Kaum hatte ich dies bei mir selbst gedacht, als mein Vater mit einer gewissen Hast ebenderselben Meinung Ausdruck gab. »Gerhart«, hieß es, »raff dich zusammen, geh grade und grüße, wenn der Wagen vorbeifährt, es ist Graf X., und wir sind hier auf seinem Grund und Boden.« Das sah ich ein. Und als nun mein Vater noch das bei ihm übliche kurze Kommando »Brust raus, Bauch rein!« ertönen ließ, schritt ich, als ob ich einen Ladestock verschluckt hätte, neben ihm.
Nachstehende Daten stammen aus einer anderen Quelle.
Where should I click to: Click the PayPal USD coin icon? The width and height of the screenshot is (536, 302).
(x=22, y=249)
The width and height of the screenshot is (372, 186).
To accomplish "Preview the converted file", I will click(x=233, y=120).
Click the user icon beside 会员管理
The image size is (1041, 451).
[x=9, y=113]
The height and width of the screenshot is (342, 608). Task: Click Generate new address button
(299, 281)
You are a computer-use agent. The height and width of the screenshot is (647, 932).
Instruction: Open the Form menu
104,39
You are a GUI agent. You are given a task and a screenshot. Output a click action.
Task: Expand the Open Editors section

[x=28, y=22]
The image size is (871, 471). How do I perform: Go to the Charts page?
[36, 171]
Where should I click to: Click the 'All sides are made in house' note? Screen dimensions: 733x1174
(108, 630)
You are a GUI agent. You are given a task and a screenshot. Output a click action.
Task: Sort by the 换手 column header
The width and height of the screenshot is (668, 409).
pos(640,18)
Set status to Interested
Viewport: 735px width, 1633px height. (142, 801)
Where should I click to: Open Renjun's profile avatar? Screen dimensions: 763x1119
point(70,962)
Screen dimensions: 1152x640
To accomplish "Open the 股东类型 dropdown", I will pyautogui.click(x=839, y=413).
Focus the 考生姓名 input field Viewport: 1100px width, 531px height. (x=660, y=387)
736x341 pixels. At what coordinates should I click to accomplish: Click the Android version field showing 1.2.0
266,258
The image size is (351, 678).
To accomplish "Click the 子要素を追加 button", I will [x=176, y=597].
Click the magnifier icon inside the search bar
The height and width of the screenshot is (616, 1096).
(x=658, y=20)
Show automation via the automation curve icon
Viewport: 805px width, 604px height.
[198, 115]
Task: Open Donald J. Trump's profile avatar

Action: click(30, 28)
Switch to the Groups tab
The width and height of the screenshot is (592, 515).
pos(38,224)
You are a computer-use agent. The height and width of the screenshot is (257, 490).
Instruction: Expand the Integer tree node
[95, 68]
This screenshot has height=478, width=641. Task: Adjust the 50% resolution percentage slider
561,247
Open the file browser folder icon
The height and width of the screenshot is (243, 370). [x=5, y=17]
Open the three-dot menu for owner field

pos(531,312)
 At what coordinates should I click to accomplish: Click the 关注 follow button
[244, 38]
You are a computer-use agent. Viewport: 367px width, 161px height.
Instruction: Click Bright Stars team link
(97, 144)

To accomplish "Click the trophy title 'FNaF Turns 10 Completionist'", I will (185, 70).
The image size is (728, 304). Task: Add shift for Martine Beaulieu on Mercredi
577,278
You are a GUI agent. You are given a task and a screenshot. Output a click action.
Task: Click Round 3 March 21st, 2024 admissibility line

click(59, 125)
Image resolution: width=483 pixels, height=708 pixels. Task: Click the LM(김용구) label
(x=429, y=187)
Inzwischen, als die Equipage mit zwei lebhaften Pferden näher und näher kam, wurde mir etwas an diesem Gefährt auf eine Weise, die ich mir nicht erklären konnte, wundersam. Das Befremden lag nun aber wieder darin, dass mir etwas daran bekannt erscheinen wollte. In diesem Augenblick wusste ich noch nicht, dass ich im nächsten den glücklichsten meiner Jugend erleben sollte: schon aber fing er sich im Dunkeln zu regen, zu grauen, zu dämmern und in einer plötzlichen Bestürzung übergrell blendend zu leuchten an. Und so, als ob man mit einem Blick mitten in die Sonne erblindete und aus dieser Blindheit trete ein gottgesandter Engel hervor, so sah ich plötzlich den Diener neben dem Kutscher in meinen ältesten Bruder Georg verwandelt, erkannte aber unseren eigenen Kutscher Friedrich immer noch nicht, unsere Pferde und unsern Wagen ebensowenig, bis ich, das Innere des offenen Landauers überblickend, immer noch meinen Augen nicht traute, als ich im Fond meine Mutter, meine Schwester Johanna und meinen Bruder Carl sitzen sah.